NRC list: Trouble mounts for Bihari migrants in Assam as thousands await verification
With draft publication of the national register of citizens (NRC) in Assam, the fate of 73,000 people from Bihar staying in Assam hangs in balance as the Bihar government is still struggling to complete the verification of their identity based on documents submitted to the citizens’ panel.
Though petitions filed by persons of Bihar origin residing in Assam started pouring in for cross verification towards the end of 2016, with bulk of applications coming in the year 2017, the process of checking legacy details as mandated by the NRC has been slow in the state.
So far, Bihar government has sent the details of only 13,000 people after verification while legacy and family tree details of another 10,000 people will be sent by the end of this week.
What is worse is that the state also returned applications of approximately 11,877 persons of Bihar origin, saying they were not legible. The remaining 40,000 applications are still awaiting verification.
“We returned the applications as they were not legible at all. What could one do with a piece of paper having no details? How do we verify people’s family details if there are no addresses or other supporting documents to establish their claims of roots in Bihar?” said a senior officer, involved in the verification process.
Now, such applicants staying in Assam have to apply afresh with supporting documents to prove their legacy. The delay in sending verified details of applicants having their origin in Bihar could also debar them from enrolment in the final NRC list, scheduled to be published in December, say officials.
Revenue and land reforms is the nodal department entrusted with the task of verifying details of applications. Sources said around 341 applications sent here for cross verification were forwarded to different states as they were not related to Bihar.
Majority of these applicants are migrants working in tea plantations, eateries and construction sector.
“Most of them are working in tea plantations in Assam and descendants of those who migrated to the state in pre-and post independence era to eke out livelihood. A good number of them are daily wage labourers and also engaged in construction business,” said another senior officer in the revenue department.
A majority of the applications are meant for north Bihar districts - a belt known for heavy migration since pre-independence days which continues even today.
Saran tops the chart with 7,938 applications from migrants of this district followed by Muzaffarpur (7,408), Siwan (3,768), Vaishali (3,779), East Champaran (2,973), Gopalganj (2,076), Samastipur (1,350) and Darbhanga (1,562). Districts in south-west Bihar have lowest number of applications with only 14 people applying from Aurangabad, followed by Arwal (18) , Jehanabad (14) and Jamui (19). From chief minister Nitish Kumar’s home district Nalanda, only 61 applications have come for cross verification.
Officials of revenue and land reforms department said district magistrates, especially from areas having high number of applications, have been instructed to cross verify the details of each person and send back at earliest so that they could be forwarded to the NRC by August 30.

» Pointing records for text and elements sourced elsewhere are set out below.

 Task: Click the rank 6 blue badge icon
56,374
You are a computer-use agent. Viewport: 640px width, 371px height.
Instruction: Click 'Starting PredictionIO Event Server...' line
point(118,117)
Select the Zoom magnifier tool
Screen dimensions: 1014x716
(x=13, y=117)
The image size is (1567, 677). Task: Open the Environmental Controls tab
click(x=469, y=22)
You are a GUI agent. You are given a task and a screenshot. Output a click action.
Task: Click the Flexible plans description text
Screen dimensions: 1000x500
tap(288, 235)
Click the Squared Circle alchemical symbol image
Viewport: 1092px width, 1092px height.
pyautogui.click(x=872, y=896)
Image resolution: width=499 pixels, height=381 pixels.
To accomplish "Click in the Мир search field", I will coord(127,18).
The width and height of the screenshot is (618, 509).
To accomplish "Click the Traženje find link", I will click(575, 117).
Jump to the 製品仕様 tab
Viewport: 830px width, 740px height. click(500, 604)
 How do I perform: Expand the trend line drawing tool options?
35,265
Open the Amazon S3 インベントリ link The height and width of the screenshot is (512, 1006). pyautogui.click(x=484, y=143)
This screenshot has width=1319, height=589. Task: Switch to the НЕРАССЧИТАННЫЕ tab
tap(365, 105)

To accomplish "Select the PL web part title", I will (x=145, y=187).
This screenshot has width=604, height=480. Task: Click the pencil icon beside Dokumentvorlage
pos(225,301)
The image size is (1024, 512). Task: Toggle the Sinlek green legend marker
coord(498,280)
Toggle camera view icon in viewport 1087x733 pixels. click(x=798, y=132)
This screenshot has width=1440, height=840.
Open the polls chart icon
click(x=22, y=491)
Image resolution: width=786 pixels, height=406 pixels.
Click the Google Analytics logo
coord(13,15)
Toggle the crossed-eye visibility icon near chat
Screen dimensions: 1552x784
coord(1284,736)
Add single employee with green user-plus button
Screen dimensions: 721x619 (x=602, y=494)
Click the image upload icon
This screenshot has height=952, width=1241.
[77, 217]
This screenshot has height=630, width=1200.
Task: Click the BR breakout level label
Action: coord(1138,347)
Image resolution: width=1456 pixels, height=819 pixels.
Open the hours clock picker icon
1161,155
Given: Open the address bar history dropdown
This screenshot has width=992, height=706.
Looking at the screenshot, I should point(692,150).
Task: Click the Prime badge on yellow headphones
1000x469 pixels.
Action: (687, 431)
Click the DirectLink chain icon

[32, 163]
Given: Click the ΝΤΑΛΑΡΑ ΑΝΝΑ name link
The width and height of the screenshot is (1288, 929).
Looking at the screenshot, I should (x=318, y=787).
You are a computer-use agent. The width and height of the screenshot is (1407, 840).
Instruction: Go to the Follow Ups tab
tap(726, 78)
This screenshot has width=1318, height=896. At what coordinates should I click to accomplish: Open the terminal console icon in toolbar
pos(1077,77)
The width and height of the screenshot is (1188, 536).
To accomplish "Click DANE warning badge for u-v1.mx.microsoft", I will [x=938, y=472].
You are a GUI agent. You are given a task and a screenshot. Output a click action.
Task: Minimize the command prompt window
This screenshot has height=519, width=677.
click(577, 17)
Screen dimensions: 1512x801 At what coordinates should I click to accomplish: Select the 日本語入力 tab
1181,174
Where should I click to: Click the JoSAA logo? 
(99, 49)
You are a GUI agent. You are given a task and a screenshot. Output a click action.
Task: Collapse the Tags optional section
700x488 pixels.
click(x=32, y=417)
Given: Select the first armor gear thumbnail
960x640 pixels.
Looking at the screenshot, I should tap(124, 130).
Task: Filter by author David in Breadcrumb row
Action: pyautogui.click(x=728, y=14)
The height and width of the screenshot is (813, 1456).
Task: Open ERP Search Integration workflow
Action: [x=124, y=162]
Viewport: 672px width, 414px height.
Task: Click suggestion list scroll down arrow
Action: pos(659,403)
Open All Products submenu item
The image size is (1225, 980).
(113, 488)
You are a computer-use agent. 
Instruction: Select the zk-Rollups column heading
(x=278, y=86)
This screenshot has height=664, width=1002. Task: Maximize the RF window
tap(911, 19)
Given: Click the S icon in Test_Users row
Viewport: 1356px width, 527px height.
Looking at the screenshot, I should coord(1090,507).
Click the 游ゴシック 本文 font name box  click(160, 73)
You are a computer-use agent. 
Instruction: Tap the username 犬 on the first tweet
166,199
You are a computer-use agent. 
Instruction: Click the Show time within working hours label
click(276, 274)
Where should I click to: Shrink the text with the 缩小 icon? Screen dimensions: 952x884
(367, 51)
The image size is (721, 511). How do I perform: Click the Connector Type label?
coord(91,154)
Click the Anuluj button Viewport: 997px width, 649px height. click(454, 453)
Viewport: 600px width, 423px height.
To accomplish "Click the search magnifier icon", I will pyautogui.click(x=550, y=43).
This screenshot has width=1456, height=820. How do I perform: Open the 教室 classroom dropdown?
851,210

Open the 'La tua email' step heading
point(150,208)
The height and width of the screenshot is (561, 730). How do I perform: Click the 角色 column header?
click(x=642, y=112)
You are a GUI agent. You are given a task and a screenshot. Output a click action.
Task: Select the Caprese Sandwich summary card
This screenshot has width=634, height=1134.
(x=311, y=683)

However, there are apprehensions that the revenue department, battling shortage of field staff, would not be able to verify the details of 40,000 pending applications by August 30.
The non-inclusion of names of residents having their roots in others states in the NRC, Assam list has already generated a lot of political heat, with West Bengal government flaying the Centre for not including a large number of residents with roots in Bengal in the citizen list.
“We hope to complete the verification process by August 30 . In some cases, it might stretch to the first week of September. But, each application is being scrutinised and sent to the NCR so that persons having Bihar origin and living in Assam for decades could be enrolled in the citizens’ list,” said Brijesh Mehrotra, principal secretary, revenue and land reforms.